Eight dollars. That’s the median net worth for native-born black households in the Boston metropolitan area. Median net worth for white households in Boston is $247,500.
The racial wealth gap is at the root of many problems in racially segregated cities, and Boston, despite huge demographic changes since 1980, remains a segregated city. In that year, the city was more than 90 percent white. By the 2010 census, that percentage was down to 75 percent. Current available census data puts Boston at 53 percent white. And yet, white households in Boston are still most likely to be living in a neighborhood that is at least 80 percent white, regardless of income.
A year ago, the city put forth the Boston Small Business Plan, outlining the situation facing its small businesses. Support for minority, immigrant and women entrepreneurs was priority number one in that plan, which called out racial wealth disparity as a major factor in preventing Boston’s growing percentage of households of color from earning their fair share of small business loans or revenues.
Last week, Boston Mayor Marty Walsh announced the creation of a new Business Capital and Finance Unit, to “prioritize small business lending in historically underserved neighborhoods and demographics to support job creation in low-to-moderate income households and the revitalization of neighborhood commercial districts.”

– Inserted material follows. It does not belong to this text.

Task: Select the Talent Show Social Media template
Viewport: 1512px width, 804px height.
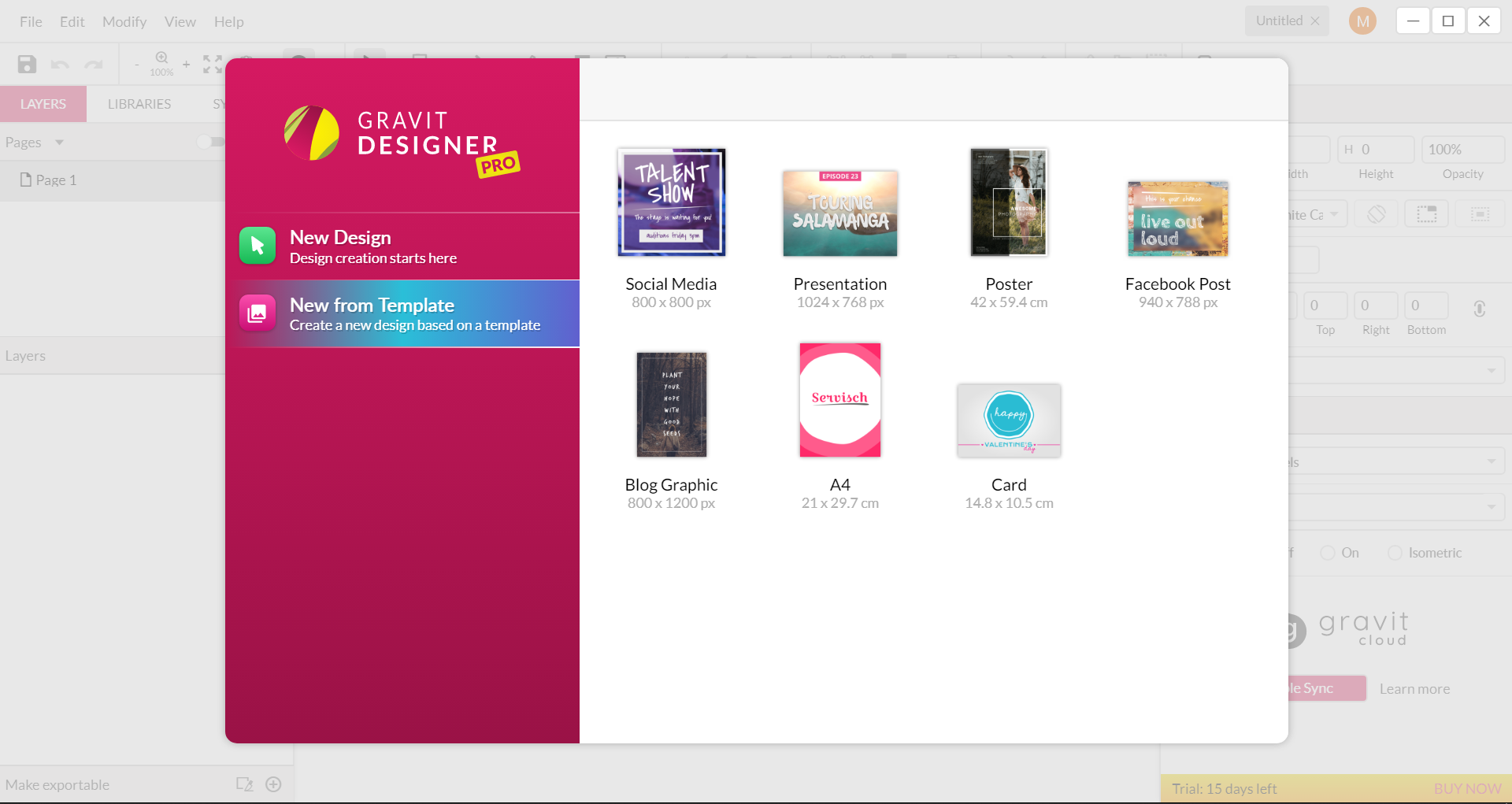Action: (671, 202)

It takes money to make money, and the city is aiming to put some of its money where its mouth has been regarding racial disparities. The loans are promised as gap financing to cover the cost of rehabbing existing buildings, new construction and expansion, purchasing equipment, and startup costs. Gap financing means the city anticipates that loans will be repaid most likely by the small business refinancing with a bank, credit union or other lender within a few years of the city making the loan. (Citing risk, banks typically don’t lend to a startup that doesn’t have at least two years of solid revenues, or maybe even two years of positive cash flow.)
Again, if you’re a white resident of Boston, you are most likely to live among other white households whose median household wealth is nearly $250,000. So you are likely to have friends and family that can invest in your business or give you a loan to get your business going until you reach the point where a bank will give you a loan. If you’re black, the other black households around you have a median household wealth of $8.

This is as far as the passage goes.